:: GIVEN DATA ::

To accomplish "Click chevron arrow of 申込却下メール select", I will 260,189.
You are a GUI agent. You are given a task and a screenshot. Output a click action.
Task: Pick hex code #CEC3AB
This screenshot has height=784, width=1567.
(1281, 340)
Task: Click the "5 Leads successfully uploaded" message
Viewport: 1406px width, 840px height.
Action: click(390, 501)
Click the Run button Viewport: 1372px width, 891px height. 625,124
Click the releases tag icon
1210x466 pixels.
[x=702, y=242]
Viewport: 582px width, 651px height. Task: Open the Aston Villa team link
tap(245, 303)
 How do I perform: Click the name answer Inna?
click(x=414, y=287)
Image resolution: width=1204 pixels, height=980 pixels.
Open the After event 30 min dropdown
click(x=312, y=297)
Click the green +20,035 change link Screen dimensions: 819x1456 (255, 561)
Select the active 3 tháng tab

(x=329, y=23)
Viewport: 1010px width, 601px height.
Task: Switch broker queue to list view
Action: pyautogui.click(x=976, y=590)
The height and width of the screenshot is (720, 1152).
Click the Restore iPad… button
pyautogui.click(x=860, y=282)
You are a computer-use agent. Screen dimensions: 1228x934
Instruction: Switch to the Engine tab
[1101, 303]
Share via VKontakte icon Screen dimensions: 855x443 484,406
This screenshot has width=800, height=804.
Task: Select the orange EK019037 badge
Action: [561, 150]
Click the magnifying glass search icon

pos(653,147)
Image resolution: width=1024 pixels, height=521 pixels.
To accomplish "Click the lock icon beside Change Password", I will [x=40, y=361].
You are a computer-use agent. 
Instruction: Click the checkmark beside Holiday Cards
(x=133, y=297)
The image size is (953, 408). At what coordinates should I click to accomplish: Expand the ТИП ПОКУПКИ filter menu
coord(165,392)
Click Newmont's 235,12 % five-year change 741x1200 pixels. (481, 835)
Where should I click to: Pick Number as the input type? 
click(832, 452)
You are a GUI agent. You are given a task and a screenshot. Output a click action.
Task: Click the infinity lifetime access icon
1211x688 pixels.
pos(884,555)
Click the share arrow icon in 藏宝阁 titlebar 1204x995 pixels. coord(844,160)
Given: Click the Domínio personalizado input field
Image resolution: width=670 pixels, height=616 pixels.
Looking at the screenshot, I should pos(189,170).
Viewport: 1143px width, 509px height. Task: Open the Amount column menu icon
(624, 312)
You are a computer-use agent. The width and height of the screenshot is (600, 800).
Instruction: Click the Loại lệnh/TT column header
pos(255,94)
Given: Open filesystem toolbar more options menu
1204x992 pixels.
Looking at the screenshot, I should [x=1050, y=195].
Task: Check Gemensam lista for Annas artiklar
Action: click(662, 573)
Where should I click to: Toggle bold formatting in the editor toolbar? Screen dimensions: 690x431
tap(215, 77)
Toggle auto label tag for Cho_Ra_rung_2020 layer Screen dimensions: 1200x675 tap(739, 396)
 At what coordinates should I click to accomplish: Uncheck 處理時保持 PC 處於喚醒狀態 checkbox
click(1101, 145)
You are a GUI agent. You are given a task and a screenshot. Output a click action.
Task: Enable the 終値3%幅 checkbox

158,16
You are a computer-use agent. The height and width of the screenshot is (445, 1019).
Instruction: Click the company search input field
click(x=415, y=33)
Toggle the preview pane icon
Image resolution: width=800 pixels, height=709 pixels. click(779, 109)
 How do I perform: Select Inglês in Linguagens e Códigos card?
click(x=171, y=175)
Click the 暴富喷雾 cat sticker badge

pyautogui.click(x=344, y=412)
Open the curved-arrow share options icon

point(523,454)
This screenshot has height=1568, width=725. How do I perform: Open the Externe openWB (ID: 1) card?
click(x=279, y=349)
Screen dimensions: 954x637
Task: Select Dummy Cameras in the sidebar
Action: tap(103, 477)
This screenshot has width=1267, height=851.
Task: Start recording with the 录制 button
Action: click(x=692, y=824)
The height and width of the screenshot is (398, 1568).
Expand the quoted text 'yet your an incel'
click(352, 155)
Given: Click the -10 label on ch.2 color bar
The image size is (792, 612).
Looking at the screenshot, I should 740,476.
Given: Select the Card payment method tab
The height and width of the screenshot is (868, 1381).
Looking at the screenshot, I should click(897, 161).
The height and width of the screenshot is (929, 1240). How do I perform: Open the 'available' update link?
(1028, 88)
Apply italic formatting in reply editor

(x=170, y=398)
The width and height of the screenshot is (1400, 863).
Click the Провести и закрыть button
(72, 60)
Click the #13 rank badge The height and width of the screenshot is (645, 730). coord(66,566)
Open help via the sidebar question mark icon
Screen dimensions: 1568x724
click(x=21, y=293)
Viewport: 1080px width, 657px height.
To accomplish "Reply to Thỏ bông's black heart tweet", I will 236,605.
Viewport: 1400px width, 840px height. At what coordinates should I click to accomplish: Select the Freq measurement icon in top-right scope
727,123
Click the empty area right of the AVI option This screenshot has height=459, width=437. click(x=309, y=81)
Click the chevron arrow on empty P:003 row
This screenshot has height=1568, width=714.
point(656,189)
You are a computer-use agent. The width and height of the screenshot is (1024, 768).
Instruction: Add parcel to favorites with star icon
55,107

:::

The data above must be restated word for word.

> [RESPONSE BOX]:
To accomplish "Click chevron arrow of 申込却下メール select", I will 260,189.
You are a GUI agent. You are given a task and a screenshot. Output a click action.
Task: Pick hex code #CEC3AB
This screenshot has height=784, width=1567.
(1281, 340)
Task: Click the "5 Leads successfully uploaded" message
Viewport: 1406px width, 840px height.
Action: click(390, 501)
Click the Run button Viewport: 1372px width, 891px height. 625,124
Click the releases tag icon
1210x466 pixels.
[x=702, y=242]
Viewport: 582px width, 651px height. Task: Open the Aston Villa team link
tap(245, 303)
 How do I perform: Click the name answer Inna?
click(x=414, y=287)
Image resolution: width=1204 pixels, height=980 pixels.
Open the After event 30 min dropdown
click(x=312, y=297)
Click the green +20,035 change link Screen dimensions: 819x1456 (255, 561)
Select the active 3 tháng tab

(x=329, y=23)
Viewport: 1010px width, 601px height.
Task: Switch broker queue to list view
Action: pyautogui.click(x=976, y=590)
The height and width of the screenshot is (720, 1152).
Click the Restore iPad… button
pyautogui.click(x=860, y=282)
You are a computer-use agent. Screen dimensions: 1228x934
Instruction: Switch to the Engine tab
[1101, 303]
Share via VKontakte icon Screen dimensions: 855x443 484,406
This screenshot has width=800, height=804.
Task: Select the orange EK019037 badge
Action: [561, 150]
Click the magnifying glass search icon

pos(653,147)
Image resolution: width=1024 pixels, height=521 pixels.
To accomplish "Click the lock icon beside Change Password", I will [x=40, y=361].
You are a computer-use agent. 
Instruction: Click the checkmark beside Holiday Cards
(x=133, y=297)
The image size is (953, 408). At what coordinates should I click to accomplish: Expand the ТИП ПОКУПКИ filter menu
coord(165,392)
Click Newmont's 235,12 % five-year change 741x1200 pixels. (481, 835)
Where should I click to: Pick Number as the input type? 
click(832, 452)
You are a GUI agent. You are given a task and a screenshot. Output a click action.
Task: Click the infinity lifetime access icon
1211x688 pixels.
pos(884,555)
Click the share arrow icon in 藏宝阁 titlebar 1204x995 pixels. coord(844,160)
Given: Click the Domínio personalizado input field
Image resolution: width=670 pixels, height=616 pixels.
Looking at the screenshot, I should pos(189,170).
Viewport: 1143px width, 509px height. Task: Open the Amount column menu icon
(624, 312)
You are a computer-use agent. The width and height of the screenshot is (600, 800).
Instruction: Click the Loại lệnh/TT column header
pos(255,94)
Given: Open filesystem toolbar more options menu
1204x992 pixels.
Looking at the screenshot, I should [x=1050, y=195].
Task: Check Gemensam lista for Annas artiklar
Action: click(662, 573)
Where should I click to: Toggle bold formatting in the editor toolbar? Screen dimensions: 690x431
tap(215, 77)
Toggle auto label tag for Cho_Ra_rung_2020 layer Screen dimensions: 1200x675 tap(739, 396)
 At what coordinates should I click to accomplish: Uncheck 處理時保持 PC 處於喚醒狀態 checkbox
click(1101, 145)
You are a GUI agent. You are given a task and a screenshot. Output a click action.
Task: Enable the 終値3%幅 checkbox

158,16
You are a computer-use agent. The height and width of the screenshot is (445, 1019).
Instruction: Click the company search input field
click(x=415, y=33)
Toggle the preview pane icon
Image resolution: width=800 pixels, height=709 pixels. click(779, 109)
 How do I perform: Select Inglês in Linguagens e Códigos card?
click(x=171, y=175)
Click the 暴富喷雾 cat sticker badge

pyautogui.click(x=344, y=412)
Open the curved-arrow share options icon

point(523,454)
This screenshot has height=1568, width=725. How do I perform: Open the Externe openWB (ID: 1) card?
click(x=279, y=349)
Screen dimensions: 954x637
Task: Select Dummy Cameras in the sidebar
Action: tap(103, 477)
This screenshot has width=1267, height=851.
Task: Start recording with the 录制 button
Action: click(x=692, y=824)
The height and width of the screenshot is (398, 1568).
Expand the quoted text 'yet your an incel'
click(352, 155)
Given: Click the -10 label on ch.2 color bar
The image size is (792, 612).
Looking at the screenshot, I should 740,476.
Given: Select the Card payment method tab
The height and width of the screenshot is (868, 1381).
Looking at the screenshot, I should click(897, 161).
The height and width of the screenshot is (929, 1240). How do I perform: Open the 'available' update link?
(1028, 88)
Apply italic formatting in reply editor

(x=170, y=398)
The width and height of the screenshot is (1400, 863).
Click the Провести и закрыть button
(72, 60)
Click the #13 rank badge The height and width of the screenshot is (645, 730). coord(66,566)
Open help via the sidebar question mark icon
Screen dimensions: 1568x724
click(x=21, y=293)
Viewport: 1080px width, 657px height.
To accomplish "Reply to Thỏ bông's black heart tweet", I will 236,605.
Viewport: 1400px width, 840px height. At what coordinates should I click to accomplish: Select the Freq measurement icon in top-right scope
727,123
Click the empty area right of the AVI option This screenshot has height=459, width=437. click(x=309, y=81)
Click the chevron arrow on empty P:003 row
This screenshot has height=1568, width=714.
point(656,189)
You are a computer-use agent. The width and height of the screenshot is (1024, 768).
Instruction: Add parcel to favorites with star icon
55,107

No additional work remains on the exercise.